The combination of memorization, generalization, and specification is a valuable survival skill. It also plays a key role in enabling machine learning — providing machines with the ability to recognize unfamiliar patterns based on what they already "know" about familiar patterns.


Look at the following eight images. You can tell that the eight images represent different breeds of dogs, even though these aren't photographs of actual dogs.

Eight Dogs

You know that these are all pictures of dogs, because you have encountered many dogs in your life (in person, in photos and drawings, and in videos), and you have formed in your mind an abstract idea of what a dog looks like.

In their early stages of learning, children often overgeneralize. For example, upon learning the word "dog," they call all furry creatures with four legs "dog." To these children, cats are dogs, cows are dogs, sheep are dogs, and so on. This is where specification comes into play. As children encounter different species of four-legged mammals, they begin to identify the qualities that make them distinct.
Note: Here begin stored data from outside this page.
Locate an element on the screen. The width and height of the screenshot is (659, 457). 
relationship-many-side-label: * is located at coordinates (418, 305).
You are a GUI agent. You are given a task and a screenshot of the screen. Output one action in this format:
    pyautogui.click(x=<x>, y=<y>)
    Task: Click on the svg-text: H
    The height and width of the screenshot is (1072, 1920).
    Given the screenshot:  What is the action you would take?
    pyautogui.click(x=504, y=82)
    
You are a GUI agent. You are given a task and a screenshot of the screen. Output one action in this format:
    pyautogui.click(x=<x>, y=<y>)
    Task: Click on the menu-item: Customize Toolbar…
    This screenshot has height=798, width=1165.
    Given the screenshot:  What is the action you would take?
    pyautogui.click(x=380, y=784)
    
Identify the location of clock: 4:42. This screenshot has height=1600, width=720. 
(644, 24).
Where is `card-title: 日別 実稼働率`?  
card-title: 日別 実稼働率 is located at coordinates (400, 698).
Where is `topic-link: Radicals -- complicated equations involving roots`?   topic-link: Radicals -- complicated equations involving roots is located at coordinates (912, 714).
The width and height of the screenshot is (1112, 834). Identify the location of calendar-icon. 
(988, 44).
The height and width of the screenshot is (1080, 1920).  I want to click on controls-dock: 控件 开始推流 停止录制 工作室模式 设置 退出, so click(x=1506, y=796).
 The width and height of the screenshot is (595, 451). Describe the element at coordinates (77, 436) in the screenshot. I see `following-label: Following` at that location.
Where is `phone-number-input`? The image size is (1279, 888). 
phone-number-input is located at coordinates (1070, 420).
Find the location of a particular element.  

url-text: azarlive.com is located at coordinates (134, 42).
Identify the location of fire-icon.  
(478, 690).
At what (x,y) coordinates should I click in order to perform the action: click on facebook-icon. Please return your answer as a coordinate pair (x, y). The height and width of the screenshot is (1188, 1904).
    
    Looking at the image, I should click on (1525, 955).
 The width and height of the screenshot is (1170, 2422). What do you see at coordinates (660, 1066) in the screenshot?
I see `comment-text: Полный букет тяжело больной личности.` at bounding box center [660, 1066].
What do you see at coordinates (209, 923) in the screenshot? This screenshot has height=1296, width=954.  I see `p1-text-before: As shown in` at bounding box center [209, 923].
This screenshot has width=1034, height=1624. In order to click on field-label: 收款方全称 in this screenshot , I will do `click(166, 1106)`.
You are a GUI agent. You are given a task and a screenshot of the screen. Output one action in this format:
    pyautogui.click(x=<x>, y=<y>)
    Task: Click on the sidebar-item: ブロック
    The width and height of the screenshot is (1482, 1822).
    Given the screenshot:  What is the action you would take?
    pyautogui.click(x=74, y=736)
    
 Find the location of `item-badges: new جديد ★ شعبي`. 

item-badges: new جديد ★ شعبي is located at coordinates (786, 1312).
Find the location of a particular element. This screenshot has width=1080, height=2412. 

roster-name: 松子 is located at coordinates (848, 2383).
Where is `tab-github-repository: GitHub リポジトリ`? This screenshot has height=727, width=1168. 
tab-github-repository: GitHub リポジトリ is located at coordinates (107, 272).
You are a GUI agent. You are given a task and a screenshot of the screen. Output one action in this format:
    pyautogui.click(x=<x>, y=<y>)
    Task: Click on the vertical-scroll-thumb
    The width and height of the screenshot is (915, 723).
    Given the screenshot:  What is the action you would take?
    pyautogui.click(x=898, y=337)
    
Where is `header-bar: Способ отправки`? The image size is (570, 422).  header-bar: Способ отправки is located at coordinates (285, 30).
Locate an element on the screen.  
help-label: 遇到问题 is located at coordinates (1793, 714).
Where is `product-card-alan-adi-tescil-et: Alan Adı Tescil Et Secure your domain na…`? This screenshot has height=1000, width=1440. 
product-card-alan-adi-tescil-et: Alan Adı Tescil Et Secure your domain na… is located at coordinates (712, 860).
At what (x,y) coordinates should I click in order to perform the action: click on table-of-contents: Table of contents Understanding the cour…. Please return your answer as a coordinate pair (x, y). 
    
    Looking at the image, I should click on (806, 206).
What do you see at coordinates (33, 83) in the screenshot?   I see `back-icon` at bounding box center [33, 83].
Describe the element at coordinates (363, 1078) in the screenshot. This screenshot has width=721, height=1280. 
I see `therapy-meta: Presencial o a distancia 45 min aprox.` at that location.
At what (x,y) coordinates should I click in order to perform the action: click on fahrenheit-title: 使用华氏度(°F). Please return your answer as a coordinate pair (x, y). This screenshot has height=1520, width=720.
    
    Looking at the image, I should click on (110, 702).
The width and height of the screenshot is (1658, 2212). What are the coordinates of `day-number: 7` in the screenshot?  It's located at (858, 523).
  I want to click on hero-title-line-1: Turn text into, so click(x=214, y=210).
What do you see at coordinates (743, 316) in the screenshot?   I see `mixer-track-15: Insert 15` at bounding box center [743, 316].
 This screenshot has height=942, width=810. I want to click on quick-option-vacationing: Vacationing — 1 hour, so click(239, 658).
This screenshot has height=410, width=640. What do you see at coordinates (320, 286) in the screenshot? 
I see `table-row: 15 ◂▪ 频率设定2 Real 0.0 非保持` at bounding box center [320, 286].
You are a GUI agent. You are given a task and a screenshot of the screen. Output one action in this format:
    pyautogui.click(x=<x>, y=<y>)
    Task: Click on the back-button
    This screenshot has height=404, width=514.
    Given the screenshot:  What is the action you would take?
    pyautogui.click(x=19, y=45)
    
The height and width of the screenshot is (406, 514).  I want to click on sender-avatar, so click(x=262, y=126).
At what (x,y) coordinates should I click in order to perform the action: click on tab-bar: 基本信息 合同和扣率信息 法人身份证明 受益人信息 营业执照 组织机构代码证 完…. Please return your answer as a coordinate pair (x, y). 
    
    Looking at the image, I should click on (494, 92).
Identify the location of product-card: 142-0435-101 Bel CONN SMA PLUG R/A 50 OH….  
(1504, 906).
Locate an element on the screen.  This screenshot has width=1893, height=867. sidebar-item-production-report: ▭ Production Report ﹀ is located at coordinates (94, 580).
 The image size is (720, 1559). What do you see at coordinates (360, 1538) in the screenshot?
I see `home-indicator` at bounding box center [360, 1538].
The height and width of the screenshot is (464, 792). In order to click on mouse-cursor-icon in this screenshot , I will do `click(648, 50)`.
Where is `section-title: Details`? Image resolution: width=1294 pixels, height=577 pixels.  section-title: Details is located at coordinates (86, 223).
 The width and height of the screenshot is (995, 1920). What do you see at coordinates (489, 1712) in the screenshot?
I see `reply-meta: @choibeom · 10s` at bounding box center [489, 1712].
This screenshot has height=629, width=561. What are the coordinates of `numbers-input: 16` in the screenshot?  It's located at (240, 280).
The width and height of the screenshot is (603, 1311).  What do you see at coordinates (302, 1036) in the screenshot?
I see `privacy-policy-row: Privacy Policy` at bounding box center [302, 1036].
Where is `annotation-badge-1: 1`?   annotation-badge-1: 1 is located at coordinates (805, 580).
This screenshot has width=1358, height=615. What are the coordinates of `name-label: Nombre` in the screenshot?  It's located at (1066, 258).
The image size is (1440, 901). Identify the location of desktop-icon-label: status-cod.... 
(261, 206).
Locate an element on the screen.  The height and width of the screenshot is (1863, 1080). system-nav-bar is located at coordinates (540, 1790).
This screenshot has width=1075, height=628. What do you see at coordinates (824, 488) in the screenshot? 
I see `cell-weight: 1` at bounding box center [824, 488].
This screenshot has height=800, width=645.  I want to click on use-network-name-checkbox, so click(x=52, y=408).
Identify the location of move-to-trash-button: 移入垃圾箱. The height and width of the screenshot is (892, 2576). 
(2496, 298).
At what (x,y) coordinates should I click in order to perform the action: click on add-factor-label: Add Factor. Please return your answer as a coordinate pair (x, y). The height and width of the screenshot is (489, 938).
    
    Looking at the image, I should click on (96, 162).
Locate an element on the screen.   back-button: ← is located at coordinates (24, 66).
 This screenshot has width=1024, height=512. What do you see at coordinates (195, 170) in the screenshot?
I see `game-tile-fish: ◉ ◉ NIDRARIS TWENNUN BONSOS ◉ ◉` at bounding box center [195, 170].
Computers are far better at memorization and far worse at generalization and specification. The computer could easily memorize the eight images of dogs, but if you fed the computer a ninth image of a dog, as shown below, it would likely struggle to match it to one of the existing images and identify it as an image of a dog. In other words, the computer would quickly master memorization and pattern-matching but struggle to learn due to its inability to generalize and specify.

For this same reason, language translation programs have always struggled with accuracy. Developers have created physical symbol systems that translate words and phrases from one language to another, but these programs never really learn the language. Instead, they function merely as an old-fashioned foreign language dictionary and phrasebook — quickly looking up words and phrases in the source language to find the matching word or phrase in the destination language and then stitching together the words and phrases to provide the translation. These translation programs often fail when they encounter unfamiliar words, phrases, and even syntax (word order).

Making Machines That Can Learn

Currently, machines have the ability to learn. The big challenge in the future of artificial intelligence and machine learning will be to enable machines to do a better job of generalizing and specifying. Instead of merely matching memorized symbols, newer machines will create abstract models based on the patterns they observe (the patterns they are fed). These models will have the potential to help these machines learn more effectively, so they can more accurately interpret unfamiliar future input.

As machines become better at generalizing and specializing, they will achieve greater levels of intelligence. It remains to be seen, however, whether machines will ever have the capacity to develop self-awareness and self-determination — key characteristics of human intelligence.